Wide receiver James Proche II, one of the stars of camp, woke up Thursday morning and typed out a timely mantra.

“Don’t listen to the hate or the hype,” he tweeted, “it’s all a distraction.”

Last season, a strong camp performance was enough to earn a roster spot. This season, players have the preseason back, and with it a chance to cement or change the narrative.

On one end of the spectrum are camp standouts like Proche and cornerback Chris Westry. Proche made the Ravens’ 53-man roster last season with his steady hands at punt returner, but he’s emerged as the team’s most productive slot receiver, playing himself off the roster bubble. Westry, a long and lanky presence outside, won’t have to contend with an especially deep New Orleans receiving corps, but he could always help his case with good reps on special teams.

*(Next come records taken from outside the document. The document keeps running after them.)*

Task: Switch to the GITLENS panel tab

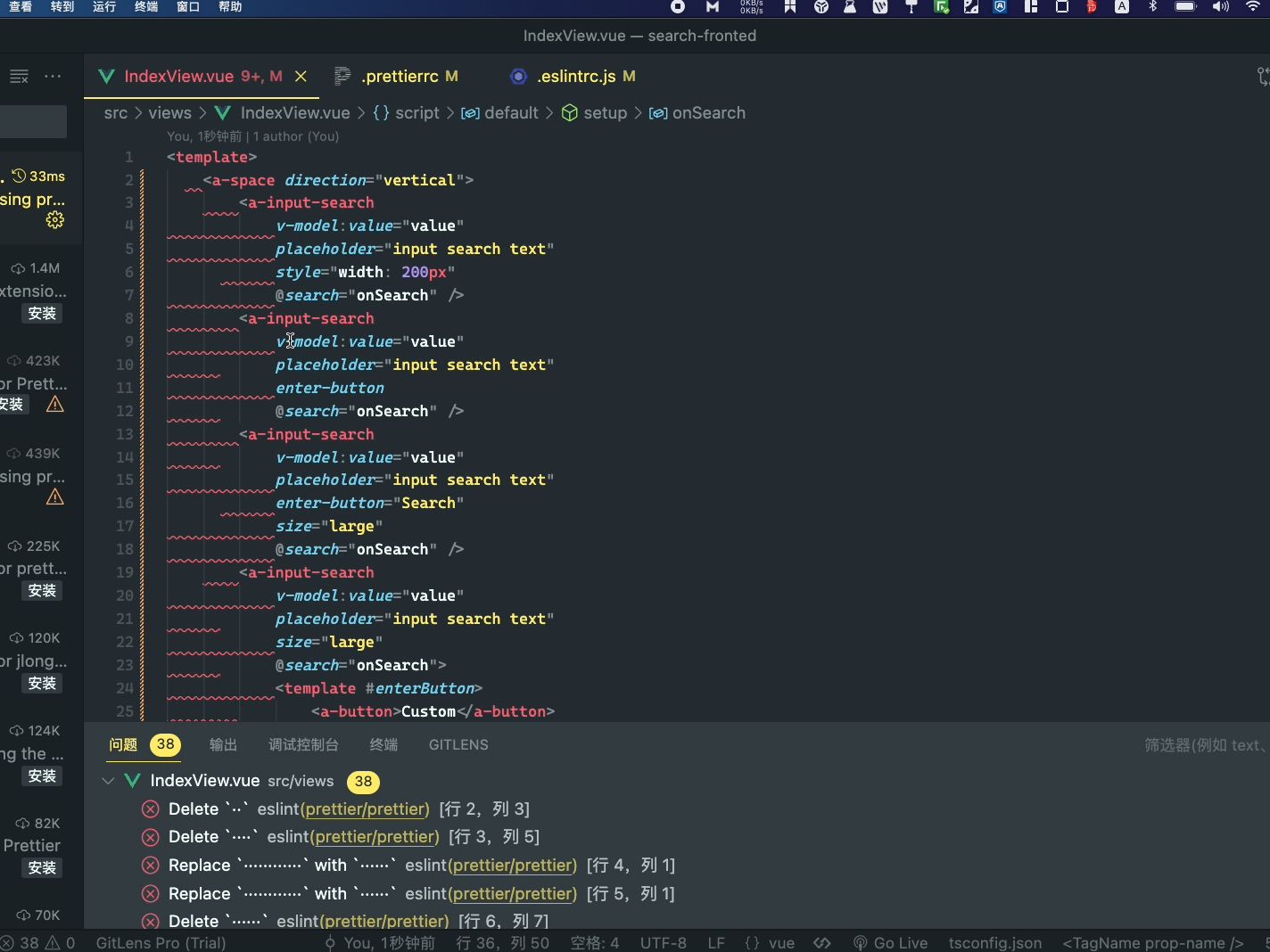Action: pos(458,745)
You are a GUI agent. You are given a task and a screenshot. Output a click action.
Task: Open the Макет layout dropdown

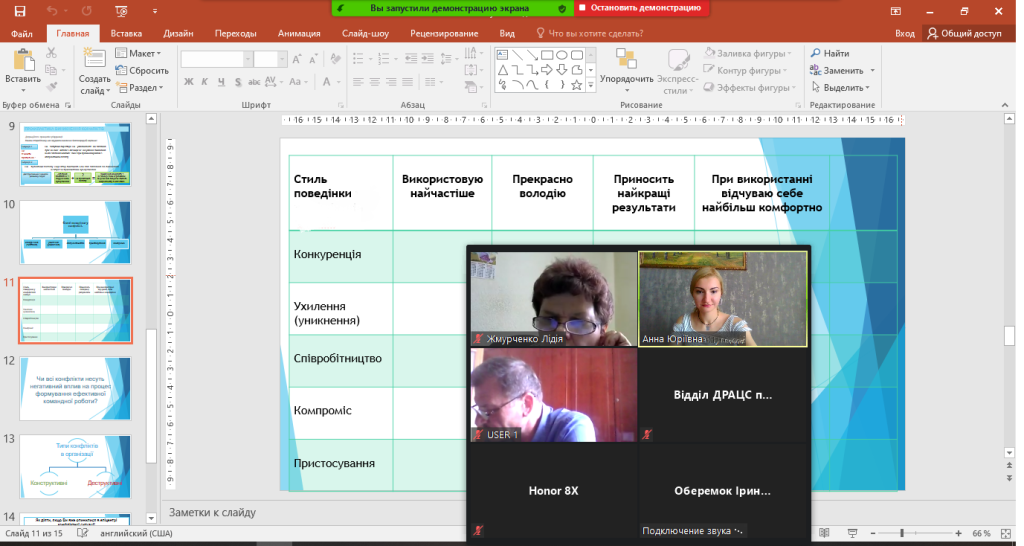click(x=138, y=53)
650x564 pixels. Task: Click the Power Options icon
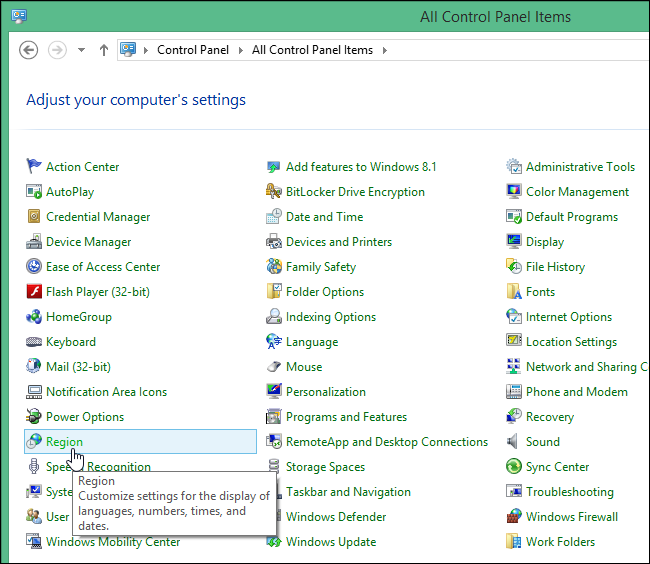point(34,417)
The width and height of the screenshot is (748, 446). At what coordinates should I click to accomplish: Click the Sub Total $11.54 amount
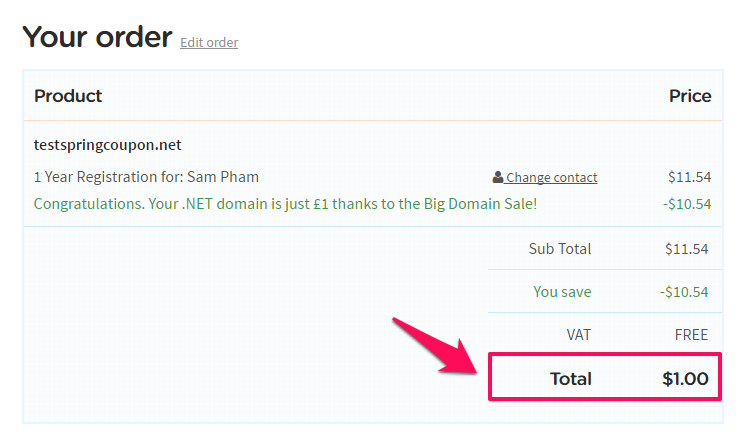686,249
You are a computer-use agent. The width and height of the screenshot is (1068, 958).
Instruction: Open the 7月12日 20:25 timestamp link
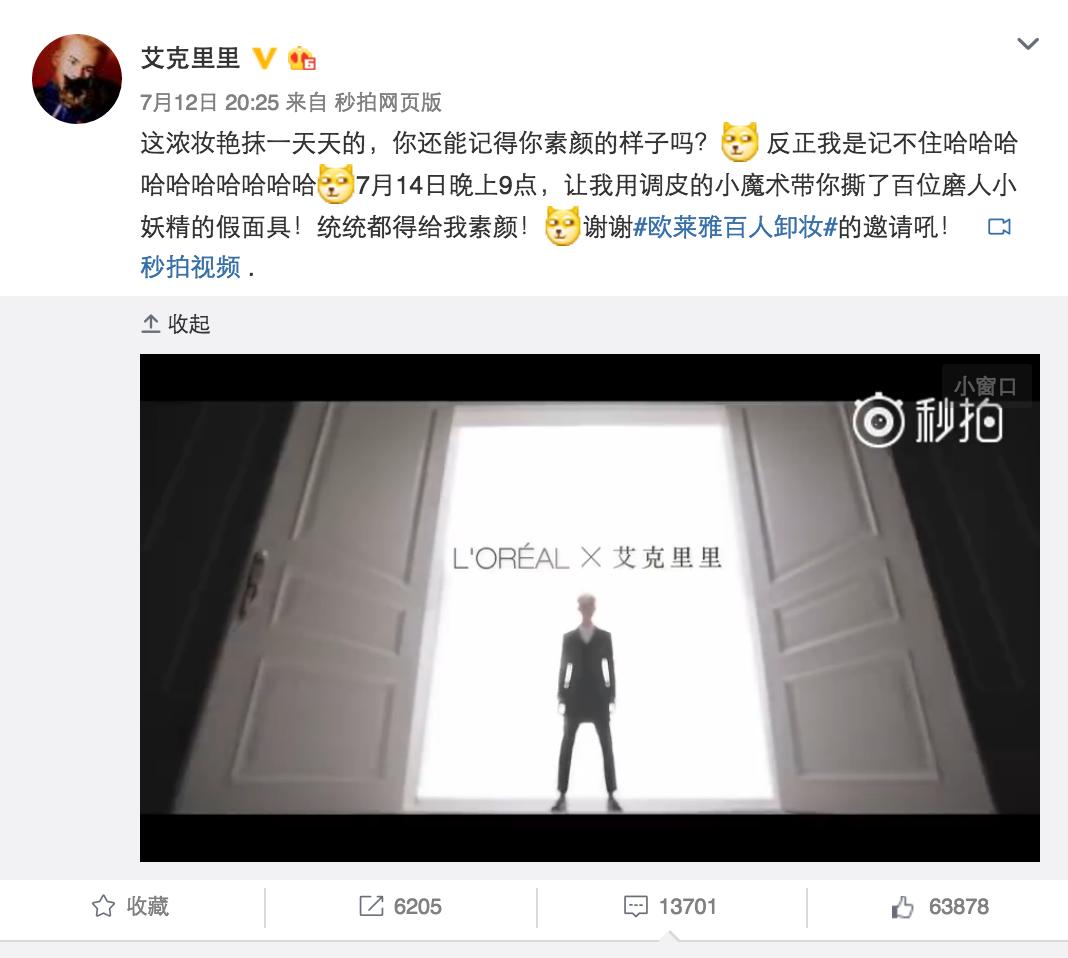210,102
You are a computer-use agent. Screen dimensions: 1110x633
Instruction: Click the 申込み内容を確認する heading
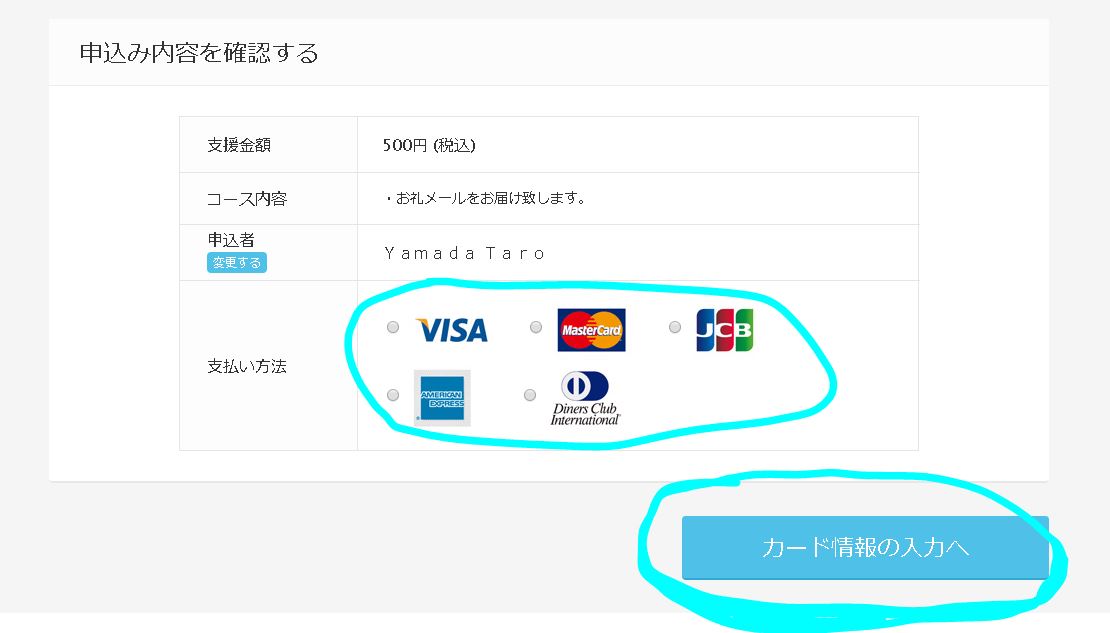coord(199,53)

On the other end are camp disappointments like Bredeson and outside linebacker Jaylon Ferguson. Bredeson, a 2020 fourth-round pick, is far off the pace at left guard and has spent some time at center, which he didn’t play at Michigan. Most of Ferguson’s pass rushes end with him stonewalled by the opposing tackle; the 2019 third-round pick hasn’t shown the speed to win with outside rushes or the strength to consistently knock back blockers.